There are a few about a thin man becoming BBW, but are there any about a thin woman becoming a BHM?


----------



## VVET (Aug 1, 2011)

Interesting Surprised I've never thought of that approach. I'll have to try a brief story. Maybe I can do it over my vacation.


----------



## bopking (Aug 14, 2011)

Hmmmm ... I also would love to see a story along these lines. I do so love the reverse - M to BBW - so I can't help but think F to BHM would be equally sexy! Two of my very favorite obsessions - weight gain and gender transformation ... how VERY lovely!


----------



## bopking (Sep 25, 2011)

No takers? Shame ... 

I have tried a couple of times to write something like this, but alas, lack the necessary skills ... Still, I'm hopeful some charitable and creative (oh, and kinky) soul will give this a shot ...


----------



## imfree (Sep 25, 2011)

I'd like to see a story in which an average-sized lady hooks up with an SSBHM and slowly becomes a BBW or SSBBW, herself.:smitten:


----------



## skinnie minnie (Dec 15, 2011)

I really wish I could help you out. I've never seen any. I'm still trying to find time to finish MY one and only story.


----------



## The Educator (Dec 20, 2011)

Still no one? There must be someone out there with the necessary awesomeness to write such a story


----------



## Lovethefat (Jun 30, 2012)

Does this count? http://fictionmania.tv/stories/readtextstory.html?storyID=13365824174750674

It is a rare thing ideed!


----------



## Coop (Jul 2, 2012)

imfree said:


> I'd like to see a story in which an average-sized lady hooks up with an SSBHM and slowly becomes a BBW or SSBBW, herself.:smitten:




The closest thing I can think of is Man, Woman, Buffet by Wilson Barbers.


----------



## growinluvhandles (Jul 10, 2012)

I am intrigued by this idea myself -- the notion of changing not only one's weight but one's gender.

I have actually talked with women who experience this fantasy.
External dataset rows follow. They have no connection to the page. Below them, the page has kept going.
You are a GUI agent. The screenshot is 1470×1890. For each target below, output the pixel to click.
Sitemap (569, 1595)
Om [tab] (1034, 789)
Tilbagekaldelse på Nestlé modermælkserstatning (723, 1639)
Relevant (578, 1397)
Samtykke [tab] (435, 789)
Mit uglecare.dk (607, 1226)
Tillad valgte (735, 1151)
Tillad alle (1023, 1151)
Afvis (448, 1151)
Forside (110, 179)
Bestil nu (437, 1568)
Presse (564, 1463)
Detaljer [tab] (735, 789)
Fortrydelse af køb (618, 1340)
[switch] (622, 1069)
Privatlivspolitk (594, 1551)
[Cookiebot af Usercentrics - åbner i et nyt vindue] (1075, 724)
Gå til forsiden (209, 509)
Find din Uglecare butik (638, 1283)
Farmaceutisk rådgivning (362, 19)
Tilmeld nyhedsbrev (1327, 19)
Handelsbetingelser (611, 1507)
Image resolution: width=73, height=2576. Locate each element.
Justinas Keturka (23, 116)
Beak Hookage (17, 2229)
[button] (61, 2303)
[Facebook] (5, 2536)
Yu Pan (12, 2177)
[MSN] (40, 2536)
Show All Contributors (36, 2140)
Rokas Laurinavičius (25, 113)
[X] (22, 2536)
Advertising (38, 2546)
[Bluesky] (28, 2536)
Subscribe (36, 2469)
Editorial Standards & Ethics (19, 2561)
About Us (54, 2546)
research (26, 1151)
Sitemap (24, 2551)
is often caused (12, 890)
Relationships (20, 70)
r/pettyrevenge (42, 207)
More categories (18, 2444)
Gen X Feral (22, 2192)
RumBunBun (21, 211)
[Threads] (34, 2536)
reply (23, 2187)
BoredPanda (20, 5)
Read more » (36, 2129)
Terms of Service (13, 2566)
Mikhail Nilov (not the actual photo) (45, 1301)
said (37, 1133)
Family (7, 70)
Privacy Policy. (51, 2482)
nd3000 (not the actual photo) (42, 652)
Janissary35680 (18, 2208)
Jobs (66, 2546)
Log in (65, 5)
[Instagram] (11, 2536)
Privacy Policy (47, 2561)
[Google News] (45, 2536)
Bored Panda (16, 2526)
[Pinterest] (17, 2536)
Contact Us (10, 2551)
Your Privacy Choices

Part of this fantasy has to do not only with becoming a man but becoming hyper-masculine -- hairier (with facial and chest hair), more muscular through the chest and arms even (thought with a large hard potbelly).
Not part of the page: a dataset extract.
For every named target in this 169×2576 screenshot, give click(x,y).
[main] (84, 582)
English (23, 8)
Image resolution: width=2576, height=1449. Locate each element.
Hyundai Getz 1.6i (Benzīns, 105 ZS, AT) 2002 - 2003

Of course, some women simply fantasize about being men -- "penis envy" and all that you know.

So why wouldn't there be quite a few who fantasize about becoming big fat handsome men?

I think the power shift in such a story could be amazing -- with "big in size" meaning "more powerful" and more sexually charged, just as many big men are powerful and lustful. And many women (as well as gay men) certainly find part of the appeal of having a bigger partner in that power, the kind of power when someone wraps his big arms around you and protects you.
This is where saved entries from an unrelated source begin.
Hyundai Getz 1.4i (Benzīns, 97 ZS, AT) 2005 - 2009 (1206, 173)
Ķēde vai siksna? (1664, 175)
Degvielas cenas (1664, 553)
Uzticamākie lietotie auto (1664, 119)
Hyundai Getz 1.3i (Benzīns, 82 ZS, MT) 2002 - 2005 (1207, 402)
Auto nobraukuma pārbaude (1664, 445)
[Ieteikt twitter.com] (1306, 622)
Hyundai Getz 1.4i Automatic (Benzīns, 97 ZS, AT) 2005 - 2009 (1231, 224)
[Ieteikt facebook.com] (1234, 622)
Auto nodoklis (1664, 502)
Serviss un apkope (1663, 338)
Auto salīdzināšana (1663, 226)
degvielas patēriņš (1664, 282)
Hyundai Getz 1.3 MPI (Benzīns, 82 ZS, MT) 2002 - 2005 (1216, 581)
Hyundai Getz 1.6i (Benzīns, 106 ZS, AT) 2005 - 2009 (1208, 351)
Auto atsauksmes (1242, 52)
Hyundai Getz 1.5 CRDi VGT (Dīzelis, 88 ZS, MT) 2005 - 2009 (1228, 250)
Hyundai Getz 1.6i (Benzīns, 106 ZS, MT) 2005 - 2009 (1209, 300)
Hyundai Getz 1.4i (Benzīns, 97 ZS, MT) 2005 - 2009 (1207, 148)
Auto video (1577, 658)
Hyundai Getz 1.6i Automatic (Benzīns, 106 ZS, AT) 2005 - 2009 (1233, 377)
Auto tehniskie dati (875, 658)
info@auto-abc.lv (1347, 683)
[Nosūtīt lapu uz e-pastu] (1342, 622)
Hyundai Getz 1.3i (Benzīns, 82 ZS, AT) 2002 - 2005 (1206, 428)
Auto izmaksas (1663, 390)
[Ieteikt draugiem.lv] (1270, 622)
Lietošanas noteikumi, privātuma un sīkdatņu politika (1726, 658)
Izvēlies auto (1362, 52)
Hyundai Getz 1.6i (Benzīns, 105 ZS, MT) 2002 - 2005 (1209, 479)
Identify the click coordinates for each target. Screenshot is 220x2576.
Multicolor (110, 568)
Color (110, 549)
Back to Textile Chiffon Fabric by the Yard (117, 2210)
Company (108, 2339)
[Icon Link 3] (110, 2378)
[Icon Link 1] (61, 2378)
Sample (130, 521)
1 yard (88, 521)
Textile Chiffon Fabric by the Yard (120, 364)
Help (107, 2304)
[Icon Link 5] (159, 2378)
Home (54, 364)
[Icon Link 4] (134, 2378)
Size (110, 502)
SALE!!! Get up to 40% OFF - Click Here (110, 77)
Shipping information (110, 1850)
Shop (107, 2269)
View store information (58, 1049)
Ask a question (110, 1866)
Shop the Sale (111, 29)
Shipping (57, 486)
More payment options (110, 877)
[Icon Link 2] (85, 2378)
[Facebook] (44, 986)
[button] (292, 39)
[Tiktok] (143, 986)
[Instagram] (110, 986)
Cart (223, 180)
This seems like such a great idea for a story. I am surprised no one has tried it yet. I am going to do this story myself at some point. It just seems too good of an idea to not do so.


----------



## Wilson Barbers (Jul 16, 2012)

Coop said:


> The closest thing I can think of is Man, Woman, Buffet by Wilson Barbers.



"Man, Woman Buffet," of course, can be found here.


----------



## The Educator (May 6, 2015)

Still nothing?


----------